→ **How to complete this task**: Copy each line below in which the string "table" appears.

→ **Materials provided**:
= = = = =
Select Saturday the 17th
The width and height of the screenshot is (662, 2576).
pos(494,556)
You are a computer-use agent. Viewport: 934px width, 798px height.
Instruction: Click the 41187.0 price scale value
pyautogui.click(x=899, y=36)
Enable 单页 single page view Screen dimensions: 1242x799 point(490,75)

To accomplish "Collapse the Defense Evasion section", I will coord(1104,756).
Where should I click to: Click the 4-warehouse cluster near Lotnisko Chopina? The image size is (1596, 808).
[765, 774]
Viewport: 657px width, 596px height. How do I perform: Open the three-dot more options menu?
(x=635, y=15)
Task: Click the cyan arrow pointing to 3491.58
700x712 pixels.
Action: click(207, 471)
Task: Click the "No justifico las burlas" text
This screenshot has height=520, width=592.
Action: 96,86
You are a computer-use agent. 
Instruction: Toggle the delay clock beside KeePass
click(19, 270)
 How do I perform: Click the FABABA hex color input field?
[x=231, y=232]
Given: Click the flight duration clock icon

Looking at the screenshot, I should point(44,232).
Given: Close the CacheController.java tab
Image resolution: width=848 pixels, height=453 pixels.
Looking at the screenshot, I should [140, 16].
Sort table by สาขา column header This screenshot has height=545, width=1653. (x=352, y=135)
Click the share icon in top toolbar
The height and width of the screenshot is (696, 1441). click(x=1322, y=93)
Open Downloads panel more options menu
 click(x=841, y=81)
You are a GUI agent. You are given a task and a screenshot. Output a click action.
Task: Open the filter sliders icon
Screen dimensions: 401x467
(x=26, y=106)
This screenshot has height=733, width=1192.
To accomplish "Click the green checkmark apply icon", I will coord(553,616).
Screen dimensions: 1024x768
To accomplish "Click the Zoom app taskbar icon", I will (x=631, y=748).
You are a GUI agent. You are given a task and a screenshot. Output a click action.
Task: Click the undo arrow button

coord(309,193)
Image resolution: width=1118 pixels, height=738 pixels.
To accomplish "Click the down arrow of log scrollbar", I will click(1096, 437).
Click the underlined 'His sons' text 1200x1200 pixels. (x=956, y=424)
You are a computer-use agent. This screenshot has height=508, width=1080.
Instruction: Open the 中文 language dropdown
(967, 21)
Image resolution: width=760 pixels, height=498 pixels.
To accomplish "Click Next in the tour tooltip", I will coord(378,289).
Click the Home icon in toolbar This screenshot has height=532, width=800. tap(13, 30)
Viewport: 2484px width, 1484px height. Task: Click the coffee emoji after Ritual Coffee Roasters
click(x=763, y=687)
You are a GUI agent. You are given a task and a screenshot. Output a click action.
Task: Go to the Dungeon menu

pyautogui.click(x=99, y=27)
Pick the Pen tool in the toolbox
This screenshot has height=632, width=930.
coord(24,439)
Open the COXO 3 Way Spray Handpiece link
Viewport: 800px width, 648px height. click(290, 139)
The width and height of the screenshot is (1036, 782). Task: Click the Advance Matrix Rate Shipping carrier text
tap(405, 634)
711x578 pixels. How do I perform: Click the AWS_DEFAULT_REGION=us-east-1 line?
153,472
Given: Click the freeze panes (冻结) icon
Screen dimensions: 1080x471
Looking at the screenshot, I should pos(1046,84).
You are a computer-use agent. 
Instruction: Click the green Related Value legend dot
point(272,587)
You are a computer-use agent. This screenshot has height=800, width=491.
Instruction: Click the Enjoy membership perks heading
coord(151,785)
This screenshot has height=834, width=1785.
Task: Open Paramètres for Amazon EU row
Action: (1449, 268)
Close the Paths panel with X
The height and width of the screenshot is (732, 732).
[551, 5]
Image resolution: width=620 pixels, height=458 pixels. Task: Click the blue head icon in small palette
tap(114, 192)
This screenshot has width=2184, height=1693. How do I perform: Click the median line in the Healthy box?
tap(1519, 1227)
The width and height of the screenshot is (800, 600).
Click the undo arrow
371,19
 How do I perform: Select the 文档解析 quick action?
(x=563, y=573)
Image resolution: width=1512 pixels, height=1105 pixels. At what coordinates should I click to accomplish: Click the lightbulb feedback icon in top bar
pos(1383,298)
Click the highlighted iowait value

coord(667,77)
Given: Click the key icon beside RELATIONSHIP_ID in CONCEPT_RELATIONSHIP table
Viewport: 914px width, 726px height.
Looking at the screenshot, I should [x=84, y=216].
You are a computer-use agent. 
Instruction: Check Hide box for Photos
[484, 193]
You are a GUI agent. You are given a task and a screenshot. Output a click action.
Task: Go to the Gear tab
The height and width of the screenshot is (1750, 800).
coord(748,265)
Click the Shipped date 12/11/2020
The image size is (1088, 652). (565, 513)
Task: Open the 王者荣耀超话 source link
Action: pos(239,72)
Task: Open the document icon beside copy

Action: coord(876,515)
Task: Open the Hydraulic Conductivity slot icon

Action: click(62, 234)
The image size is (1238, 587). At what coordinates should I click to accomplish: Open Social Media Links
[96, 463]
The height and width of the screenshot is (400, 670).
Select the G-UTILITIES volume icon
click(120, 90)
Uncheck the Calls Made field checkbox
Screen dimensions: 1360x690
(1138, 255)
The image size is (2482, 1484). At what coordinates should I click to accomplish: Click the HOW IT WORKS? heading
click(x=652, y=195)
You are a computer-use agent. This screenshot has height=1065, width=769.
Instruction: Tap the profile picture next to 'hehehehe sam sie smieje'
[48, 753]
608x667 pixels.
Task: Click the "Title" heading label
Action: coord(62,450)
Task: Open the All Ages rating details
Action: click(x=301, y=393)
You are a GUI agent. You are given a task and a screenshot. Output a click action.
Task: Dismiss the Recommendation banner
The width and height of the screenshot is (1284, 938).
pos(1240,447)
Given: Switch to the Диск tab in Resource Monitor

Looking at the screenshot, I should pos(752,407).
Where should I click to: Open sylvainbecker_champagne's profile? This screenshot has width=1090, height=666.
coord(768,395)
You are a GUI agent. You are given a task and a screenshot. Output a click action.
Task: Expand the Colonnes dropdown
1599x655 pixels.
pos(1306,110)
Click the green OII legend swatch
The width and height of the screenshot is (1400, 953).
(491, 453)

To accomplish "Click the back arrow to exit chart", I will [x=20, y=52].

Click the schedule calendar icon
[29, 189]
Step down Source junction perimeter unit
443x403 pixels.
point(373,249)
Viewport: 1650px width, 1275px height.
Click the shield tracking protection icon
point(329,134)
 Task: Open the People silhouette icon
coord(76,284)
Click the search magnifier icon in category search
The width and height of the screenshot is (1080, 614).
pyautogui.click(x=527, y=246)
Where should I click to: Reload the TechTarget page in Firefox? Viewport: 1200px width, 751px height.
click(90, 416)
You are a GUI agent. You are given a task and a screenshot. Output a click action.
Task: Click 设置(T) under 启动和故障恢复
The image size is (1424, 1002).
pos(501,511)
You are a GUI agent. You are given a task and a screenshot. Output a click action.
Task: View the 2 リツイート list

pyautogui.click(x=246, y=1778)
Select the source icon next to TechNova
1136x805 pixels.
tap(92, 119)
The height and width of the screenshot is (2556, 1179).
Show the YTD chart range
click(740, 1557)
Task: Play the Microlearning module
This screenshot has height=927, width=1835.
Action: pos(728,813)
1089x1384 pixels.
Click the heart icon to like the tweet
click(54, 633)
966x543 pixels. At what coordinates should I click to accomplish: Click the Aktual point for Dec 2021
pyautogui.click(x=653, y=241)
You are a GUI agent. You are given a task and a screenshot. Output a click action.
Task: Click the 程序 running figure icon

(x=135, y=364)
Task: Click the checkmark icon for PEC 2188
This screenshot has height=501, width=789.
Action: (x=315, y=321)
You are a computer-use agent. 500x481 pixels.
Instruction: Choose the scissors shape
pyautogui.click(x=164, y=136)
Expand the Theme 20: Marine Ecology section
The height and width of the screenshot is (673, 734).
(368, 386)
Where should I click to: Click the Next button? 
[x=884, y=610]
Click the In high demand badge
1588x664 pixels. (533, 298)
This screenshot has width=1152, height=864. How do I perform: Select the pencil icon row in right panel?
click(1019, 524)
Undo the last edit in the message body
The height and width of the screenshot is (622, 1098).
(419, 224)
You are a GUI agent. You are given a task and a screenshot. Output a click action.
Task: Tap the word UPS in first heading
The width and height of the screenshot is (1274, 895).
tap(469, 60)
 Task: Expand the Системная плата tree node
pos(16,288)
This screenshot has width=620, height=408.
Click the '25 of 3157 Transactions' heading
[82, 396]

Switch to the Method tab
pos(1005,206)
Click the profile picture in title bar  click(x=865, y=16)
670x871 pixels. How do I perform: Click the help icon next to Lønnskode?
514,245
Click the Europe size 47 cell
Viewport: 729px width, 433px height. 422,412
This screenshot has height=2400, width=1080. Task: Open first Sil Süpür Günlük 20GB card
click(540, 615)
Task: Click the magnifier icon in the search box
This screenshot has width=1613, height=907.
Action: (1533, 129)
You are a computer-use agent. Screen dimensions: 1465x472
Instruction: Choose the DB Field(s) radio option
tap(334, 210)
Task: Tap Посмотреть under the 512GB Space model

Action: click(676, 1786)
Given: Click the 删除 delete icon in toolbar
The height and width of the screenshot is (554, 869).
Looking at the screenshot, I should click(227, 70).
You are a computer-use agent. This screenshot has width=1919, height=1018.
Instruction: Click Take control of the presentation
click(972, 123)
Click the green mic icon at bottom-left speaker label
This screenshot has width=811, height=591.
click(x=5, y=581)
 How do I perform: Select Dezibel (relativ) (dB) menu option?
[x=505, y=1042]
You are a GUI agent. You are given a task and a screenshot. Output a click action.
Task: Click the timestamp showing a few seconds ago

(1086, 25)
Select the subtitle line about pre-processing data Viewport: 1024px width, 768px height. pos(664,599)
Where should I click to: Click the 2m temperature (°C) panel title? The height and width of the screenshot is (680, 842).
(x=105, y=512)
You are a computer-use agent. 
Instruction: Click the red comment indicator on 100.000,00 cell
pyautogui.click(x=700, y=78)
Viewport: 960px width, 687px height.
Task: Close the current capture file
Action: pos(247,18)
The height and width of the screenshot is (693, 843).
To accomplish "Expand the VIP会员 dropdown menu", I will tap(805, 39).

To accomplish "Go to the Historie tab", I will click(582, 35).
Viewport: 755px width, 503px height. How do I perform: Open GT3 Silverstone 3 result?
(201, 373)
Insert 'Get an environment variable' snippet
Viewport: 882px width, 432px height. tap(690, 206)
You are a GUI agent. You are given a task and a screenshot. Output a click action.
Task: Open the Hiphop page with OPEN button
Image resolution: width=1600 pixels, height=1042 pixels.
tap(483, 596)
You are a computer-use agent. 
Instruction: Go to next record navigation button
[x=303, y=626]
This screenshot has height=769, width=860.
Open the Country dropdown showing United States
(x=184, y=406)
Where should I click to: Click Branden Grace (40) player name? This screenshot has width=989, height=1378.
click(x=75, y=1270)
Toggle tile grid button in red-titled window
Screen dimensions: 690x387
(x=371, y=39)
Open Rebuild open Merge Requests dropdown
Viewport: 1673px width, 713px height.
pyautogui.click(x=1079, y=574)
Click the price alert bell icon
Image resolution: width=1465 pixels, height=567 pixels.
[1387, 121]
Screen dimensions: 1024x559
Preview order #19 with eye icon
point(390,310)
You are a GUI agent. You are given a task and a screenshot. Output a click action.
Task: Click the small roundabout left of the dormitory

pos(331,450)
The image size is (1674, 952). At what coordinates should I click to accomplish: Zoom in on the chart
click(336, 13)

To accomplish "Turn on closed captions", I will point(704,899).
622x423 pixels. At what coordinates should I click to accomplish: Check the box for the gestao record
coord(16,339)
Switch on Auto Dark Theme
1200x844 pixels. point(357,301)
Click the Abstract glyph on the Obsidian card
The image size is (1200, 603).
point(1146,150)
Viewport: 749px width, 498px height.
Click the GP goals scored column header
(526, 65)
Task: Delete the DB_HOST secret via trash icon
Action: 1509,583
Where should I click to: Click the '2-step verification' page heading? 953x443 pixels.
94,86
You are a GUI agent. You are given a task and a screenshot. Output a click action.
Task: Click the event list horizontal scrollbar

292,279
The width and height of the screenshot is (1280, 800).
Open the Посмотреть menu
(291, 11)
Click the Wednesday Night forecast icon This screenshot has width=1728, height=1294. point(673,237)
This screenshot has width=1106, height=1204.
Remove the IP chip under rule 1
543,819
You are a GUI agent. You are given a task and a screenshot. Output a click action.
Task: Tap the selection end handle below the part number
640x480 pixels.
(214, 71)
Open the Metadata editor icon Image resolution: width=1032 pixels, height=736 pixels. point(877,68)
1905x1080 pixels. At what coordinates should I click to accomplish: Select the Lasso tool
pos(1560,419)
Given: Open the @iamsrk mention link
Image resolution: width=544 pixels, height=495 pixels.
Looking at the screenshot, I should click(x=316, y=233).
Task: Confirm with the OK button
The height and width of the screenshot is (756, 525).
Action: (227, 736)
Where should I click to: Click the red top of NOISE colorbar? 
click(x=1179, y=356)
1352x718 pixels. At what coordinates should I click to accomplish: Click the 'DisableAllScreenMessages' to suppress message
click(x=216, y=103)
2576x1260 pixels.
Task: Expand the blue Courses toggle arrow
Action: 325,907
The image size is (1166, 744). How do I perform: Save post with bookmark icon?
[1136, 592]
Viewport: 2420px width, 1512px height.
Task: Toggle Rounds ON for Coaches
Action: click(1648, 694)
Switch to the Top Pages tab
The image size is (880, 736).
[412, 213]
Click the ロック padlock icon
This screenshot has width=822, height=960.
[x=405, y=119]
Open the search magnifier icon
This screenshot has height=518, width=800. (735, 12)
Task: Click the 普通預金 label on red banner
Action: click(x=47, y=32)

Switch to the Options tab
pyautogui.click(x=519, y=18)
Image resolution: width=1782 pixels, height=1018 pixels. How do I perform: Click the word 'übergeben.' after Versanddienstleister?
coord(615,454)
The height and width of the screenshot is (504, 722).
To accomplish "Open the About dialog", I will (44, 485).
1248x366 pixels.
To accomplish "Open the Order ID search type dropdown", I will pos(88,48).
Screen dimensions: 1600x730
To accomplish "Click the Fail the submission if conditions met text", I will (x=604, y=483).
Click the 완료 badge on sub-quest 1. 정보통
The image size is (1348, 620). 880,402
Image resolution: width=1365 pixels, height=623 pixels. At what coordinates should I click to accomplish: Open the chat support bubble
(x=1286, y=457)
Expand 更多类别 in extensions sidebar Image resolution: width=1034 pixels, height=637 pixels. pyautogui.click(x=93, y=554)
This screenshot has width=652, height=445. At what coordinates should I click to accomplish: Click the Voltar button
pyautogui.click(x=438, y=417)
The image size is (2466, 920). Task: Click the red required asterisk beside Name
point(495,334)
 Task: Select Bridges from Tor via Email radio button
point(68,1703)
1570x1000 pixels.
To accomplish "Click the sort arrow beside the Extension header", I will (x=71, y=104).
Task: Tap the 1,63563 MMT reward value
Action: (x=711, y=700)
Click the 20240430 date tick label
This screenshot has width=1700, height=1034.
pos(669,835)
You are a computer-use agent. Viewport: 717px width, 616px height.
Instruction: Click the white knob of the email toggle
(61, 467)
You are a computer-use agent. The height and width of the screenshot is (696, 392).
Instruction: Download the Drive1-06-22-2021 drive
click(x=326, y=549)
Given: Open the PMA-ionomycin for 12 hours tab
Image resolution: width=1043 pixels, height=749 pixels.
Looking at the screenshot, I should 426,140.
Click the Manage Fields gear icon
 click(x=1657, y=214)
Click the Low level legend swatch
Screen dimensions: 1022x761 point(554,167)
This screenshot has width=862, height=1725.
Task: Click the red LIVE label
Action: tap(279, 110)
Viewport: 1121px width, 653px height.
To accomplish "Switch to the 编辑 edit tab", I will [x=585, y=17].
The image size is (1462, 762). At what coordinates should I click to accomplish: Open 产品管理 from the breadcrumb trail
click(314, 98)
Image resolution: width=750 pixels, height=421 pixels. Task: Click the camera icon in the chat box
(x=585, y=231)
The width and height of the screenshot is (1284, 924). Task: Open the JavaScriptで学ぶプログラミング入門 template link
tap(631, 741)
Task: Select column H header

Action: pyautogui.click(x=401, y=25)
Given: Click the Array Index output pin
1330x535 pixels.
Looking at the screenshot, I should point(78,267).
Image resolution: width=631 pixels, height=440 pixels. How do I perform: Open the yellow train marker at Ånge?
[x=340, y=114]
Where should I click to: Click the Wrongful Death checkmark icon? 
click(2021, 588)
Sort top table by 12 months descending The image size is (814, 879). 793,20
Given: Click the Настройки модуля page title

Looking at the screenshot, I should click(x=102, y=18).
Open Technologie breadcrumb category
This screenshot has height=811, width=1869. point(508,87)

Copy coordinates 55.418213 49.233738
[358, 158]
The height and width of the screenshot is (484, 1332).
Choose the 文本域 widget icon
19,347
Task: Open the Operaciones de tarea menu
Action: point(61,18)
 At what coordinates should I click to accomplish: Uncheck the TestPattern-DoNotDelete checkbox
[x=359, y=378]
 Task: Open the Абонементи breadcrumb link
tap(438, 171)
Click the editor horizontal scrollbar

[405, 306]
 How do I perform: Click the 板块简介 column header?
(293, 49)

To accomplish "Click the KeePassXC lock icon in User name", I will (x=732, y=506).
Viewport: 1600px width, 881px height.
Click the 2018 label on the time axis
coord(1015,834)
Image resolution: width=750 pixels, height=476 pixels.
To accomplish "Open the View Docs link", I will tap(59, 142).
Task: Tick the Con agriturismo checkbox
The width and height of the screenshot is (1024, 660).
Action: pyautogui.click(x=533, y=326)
= = = = =
→ **Expected answer**:
Sort table by สาขา column header This screenshot has height=545, width=1653. (x=352, y=135)
Given: Click the key icon beside RELATIONSHIP_ID in CONCEPT_RELATIONSHIP table
Sort top table by 12 months descending The image size is (814, 879). 793,20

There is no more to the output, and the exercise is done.